Data shown section start

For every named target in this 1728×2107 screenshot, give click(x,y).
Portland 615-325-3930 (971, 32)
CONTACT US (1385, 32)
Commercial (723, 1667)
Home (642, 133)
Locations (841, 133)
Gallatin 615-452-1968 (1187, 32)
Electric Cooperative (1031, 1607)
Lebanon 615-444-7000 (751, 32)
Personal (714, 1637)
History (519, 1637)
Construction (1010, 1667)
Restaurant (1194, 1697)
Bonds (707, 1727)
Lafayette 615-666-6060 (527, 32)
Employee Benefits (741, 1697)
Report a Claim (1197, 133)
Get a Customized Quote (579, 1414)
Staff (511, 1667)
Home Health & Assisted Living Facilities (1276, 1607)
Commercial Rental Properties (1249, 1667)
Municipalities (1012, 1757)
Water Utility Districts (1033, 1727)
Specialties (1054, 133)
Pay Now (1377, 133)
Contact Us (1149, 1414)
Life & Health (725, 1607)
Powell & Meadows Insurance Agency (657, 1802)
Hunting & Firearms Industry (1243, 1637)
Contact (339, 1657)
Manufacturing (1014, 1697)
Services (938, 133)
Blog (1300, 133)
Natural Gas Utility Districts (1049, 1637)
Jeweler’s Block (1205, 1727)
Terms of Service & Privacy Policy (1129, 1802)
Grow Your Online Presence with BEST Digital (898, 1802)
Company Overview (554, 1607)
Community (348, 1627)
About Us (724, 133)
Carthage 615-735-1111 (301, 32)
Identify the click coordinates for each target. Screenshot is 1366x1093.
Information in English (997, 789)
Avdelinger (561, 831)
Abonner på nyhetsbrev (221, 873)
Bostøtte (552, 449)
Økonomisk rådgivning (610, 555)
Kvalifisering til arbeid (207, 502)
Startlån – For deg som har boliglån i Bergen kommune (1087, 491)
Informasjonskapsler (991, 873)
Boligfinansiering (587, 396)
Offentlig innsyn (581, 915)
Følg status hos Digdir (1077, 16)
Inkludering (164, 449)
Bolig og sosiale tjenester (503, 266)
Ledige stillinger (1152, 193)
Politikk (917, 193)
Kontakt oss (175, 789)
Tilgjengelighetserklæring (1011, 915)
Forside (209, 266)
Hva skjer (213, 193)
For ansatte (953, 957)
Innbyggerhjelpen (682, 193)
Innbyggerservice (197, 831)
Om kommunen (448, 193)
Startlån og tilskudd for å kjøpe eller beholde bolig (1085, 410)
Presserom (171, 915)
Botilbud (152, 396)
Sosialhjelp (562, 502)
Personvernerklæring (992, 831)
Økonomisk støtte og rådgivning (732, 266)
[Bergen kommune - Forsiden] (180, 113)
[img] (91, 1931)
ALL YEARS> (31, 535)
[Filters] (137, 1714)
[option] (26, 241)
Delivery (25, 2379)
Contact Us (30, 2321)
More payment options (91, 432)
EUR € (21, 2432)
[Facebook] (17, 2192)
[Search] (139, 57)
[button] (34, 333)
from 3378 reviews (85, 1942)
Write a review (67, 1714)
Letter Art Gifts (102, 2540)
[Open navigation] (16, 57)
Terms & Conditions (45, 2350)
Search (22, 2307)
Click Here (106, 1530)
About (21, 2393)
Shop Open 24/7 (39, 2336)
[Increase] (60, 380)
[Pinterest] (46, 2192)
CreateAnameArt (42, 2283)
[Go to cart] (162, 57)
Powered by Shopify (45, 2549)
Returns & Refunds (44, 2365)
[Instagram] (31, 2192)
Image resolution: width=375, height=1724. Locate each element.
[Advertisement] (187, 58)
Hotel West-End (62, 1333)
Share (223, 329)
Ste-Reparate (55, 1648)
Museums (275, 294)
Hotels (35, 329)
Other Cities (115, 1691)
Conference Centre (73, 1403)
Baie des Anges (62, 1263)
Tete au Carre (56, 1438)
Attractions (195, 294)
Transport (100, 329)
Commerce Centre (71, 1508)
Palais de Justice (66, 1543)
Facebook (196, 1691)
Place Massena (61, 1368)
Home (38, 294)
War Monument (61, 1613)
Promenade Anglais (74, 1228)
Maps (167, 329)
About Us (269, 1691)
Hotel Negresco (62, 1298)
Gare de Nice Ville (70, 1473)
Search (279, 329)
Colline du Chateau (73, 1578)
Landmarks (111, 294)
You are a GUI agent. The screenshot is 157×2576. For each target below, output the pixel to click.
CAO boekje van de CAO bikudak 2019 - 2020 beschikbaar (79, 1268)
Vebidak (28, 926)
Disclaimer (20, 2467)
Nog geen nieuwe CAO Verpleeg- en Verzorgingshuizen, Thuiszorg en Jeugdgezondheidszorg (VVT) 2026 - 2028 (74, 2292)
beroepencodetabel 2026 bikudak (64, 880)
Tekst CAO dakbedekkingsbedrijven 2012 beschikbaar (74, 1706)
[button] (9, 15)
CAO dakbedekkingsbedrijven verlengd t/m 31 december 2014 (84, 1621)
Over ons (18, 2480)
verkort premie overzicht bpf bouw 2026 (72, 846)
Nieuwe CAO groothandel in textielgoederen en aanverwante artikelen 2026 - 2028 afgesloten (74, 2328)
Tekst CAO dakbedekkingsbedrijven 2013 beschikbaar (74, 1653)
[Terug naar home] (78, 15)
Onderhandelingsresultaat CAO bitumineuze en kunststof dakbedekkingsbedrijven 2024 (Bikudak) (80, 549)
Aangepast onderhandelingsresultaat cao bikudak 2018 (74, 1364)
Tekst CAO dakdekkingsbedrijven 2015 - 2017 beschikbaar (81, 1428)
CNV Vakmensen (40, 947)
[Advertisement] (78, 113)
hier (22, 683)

Data shown section end

| What the exercise asks |
Given the records above, reproduce precisely and only the lines between the line holding "Commercial (723, 1667)" and the line holding "Commercial Rental Properties (1249, 1667)", inclusive.

| Task solution |
Commercial (723, 1667)
Home (642, 133)
Locations (841, 133)
Gallatin 615-452-1968 (1187, 32)
Electric Cooperative (1031, 1607)
Lebanon 615-444-7000 (751, 32)
Personal (714, 1637)
History (519, 1637)
Construction (1010, 1667)
Restaurant (1194, 1697)
Bonds (707, 1727)
Lafayette 615-666-6060 (527, 32)
Employee Benefits (741, 1697)
Report a Claim (1197, 133)
Get a Customized Quote (579, 1414)
Staff (511, 1667)
Home Health & Assisted Living Facilities (1276, 1607)
Commercial Rental Properties (1249, 1667)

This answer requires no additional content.